The solemn opening of the pan-Orthodox Council in Crete is scheduled to take place on June 19, the day which marks the solemnity of Pentecost in the Julian calendar. But as the historic day approaches, the likelihood of the council’s being postponed seems increasingly plausible. The meeting would see all 14 patriarchates and autocephalous Orthodox Churches come together for the first time in centuries. Some Churches are threatening outright not to send their delegations to Crete without an assurance that their requests will be granted. This is one of the reasons why yesterday, the Synod of the Patriarchate of Moscow officially asked the Patriarch of Constantinople to convene “an extraordinary pre-conciliar pan-Orthodox meeting before Friday, June 10, in order to ascertain the feasibility of the Council on the specified dates.”
These difficulties are nothing new: Orthodox Churches have been discussing this meeting for the past 50 years. It was only thanks to the tenacity of Patriarch Bartholomew and the pressing dramatic situation faced by Churches in the Middle East that an agreement was reached in January – at the meeting of primates held in Chambésy in Switzerland – to hold the meeting in Crete. However, disagreements over how the Council was to be conducted remained and are now surfacing again.

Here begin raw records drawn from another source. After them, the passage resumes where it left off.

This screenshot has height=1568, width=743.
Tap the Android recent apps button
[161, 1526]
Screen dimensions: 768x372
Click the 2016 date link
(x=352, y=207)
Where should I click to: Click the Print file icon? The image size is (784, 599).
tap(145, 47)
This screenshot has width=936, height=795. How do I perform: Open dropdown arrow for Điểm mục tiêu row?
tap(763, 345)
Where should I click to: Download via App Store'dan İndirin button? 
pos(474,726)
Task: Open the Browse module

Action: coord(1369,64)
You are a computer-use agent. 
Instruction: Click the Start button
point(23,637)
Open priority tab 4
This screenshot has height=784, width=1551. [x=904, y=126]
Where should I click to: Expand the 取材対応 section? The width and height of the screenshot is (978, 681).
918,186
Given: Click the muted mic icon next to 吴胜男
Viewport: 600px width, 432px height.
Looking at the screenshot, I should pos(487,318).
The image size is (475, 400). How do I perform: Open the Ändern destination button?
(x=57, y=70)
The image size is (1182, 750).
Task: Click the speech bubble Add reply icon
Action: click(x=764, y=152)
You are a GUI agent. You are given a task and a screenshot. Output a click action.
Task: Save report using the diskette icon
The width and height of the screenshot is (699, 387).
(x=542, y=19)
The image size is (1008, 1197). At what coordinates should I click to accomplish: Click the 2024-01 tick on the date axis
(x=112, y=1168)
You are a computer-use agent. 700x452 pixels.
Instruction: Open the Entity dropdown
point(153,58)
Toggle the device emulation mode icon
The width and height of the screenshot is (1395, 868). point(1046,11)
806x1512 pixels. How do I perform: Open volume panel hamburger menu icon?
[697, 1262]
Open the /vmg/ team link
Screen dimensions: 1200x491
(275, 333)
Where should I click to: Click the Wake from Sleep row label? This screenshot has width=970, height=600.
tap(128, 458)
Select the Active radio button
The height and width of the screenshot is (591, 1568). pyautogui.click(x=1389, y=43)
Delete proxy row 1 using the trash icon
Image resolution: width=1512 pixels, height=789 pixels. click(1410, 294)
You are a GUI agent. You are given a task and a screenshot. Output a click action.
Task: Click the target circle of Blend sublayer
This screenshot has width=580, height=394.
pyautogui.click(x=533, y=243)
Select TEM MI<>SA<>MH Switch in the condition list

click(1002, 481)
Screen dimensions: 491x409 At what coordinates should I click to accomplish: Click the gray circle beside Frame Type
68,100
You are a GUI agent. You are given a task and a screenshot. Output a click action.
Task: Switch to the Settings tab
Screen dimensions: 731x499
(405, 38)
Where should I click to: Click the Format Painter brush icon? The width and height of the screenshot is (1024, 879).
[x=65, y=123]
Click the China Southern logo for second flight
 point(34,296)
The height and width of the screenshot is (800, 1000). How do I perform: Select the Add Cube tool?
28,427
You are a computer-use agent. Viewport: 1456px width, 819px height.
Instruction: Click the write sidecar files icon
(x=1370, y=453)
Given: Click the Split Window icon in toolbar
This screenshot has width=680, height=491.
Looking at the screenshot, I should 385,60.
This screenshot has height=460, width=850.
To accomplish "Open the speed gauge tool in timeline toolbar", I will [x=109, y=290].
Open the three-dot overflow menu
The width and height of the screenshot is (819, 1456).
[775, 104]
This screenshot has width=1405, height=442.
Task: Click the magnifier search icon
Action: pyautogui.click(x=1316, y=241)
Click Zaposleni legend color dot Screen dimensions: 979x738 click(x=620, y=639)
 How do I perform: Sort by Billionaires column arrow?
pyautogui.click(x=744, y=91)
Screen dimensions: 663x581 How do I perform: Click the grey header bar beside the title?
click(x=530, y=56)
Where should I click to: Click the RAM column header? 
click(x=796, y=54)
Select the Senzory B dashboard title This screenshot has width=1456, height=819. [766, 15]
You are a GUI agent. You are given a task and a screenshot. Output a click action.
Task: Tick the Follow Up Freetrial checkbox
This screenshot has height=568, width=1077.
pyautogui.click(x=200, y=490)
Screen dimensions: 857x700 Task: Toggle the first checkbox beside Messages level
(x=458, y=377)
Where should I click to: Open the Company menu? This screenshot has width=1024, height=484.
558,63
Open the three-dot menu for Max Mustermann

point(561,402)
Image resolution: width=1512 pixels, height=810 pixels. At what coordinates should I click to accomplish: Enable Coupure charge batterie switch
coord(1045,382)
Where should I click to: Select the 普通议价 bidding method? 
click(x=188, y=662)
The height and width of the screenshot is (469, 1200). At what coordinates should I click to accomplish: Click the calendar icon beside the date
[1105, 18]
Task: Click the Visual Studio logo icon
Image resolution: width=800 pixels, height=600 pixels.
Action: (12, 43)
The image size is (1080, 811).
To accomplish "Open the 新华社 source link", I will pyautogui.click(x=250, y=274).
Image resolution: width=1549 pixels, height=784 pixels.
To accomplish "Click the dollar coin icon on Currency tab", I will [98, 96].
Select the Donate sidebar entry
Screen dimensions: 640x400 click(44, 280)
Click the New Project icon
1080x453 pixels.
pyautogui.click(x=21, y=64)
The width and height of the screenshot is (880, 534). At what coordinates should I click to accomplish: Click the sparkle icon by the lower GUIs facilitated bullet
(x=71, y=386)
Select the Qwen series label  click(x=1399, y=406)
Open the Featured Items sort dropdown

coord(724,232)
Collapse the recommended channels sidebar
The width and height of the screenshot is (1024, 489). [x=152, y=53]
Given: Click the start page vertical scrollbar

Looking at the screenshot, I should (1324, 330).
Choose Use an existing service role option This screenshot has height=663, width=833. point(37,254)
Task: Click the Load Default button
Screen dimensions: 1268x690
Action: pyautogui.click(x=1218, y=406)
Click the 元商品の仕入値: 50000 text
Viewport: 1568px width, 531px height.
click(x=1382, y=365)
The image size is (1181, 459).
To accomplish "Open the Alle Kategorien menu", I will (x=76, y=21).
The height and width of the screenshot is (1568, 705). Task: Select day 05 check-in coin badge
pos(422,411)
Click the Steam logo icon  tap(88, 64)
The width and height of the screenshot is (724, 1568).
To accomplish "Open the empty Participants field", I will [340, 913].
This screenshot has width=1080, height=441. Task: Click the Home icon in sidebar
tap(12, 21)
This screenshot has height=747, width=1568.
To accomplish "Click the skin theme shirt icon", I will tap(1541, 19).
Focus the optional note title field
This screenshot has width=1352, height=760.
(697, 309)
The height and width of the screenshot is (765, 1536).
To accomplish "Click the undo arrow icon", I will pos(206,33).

The main obstacle is the possibility of reviewing and amending the six documents that the Assembly of the Orthodox Churches should promulgate. Bearing in mind the difficult process of drawing up the texts (two other texts were shelved because of the impossibility of reaching a consensus), Constantinople is keen to minimize the amount of time spent on discussing these. Moscow, on the other hand, insisted on them being published before the meeting at Chambésy and this obviously sparked a debate over the contents. The three most controversial documents being discussed in the Orthodox world are the ones to do with the sacrament of marriage and its impediments (the Churches of Antioch and Georgia did not sign in Switzerland), the one on the relationship between Orthodox Churches and today’s world, and the one on relations with other Christian denominations. A number of requests for amendments have been made (some were presented by the monks on Mount Athos). The Synod of the Patriarchate of Moscow says it repeatedly asked Constantinople for the question to be dealt with by the secretariat in charge of preparing the Council. But the request was not granted and the secretariat has only met once in recent months to discuss logistical issues.
The most intransigent stance has been adopted by the Bulgarian Church, which is openly calling for the event to be pushed back; if it is not, then Sofia says it will not send its delegation to Crete. But the threat of a possible defection is also coming from the Patriarchate of Antioch, which is unhappy about the failure to solve the dispute with the Patriarch of Jerusalem regarding the jurisdiction over Orthodox faithful in Qatar. A day or so ago, Constantinople announced the setting up of a bilateral committee to resolve the problem but it pointed out that it would only be meeting after the pan-Orthodox Council has ended. But this is considered unacceptable by the Patriarchate of Antioch, which officially broke off its ecclesial communion with Jerusalem last year over the Qatar affair and wants the matter to be resolved before the Council meetings begin. This is a thorny issue, which the Synod of Moscow, in a communiqué, has cited as yet another reason for rethinking whether it is really opportune for the imminent meeting in Crete to go ahead as scheduled.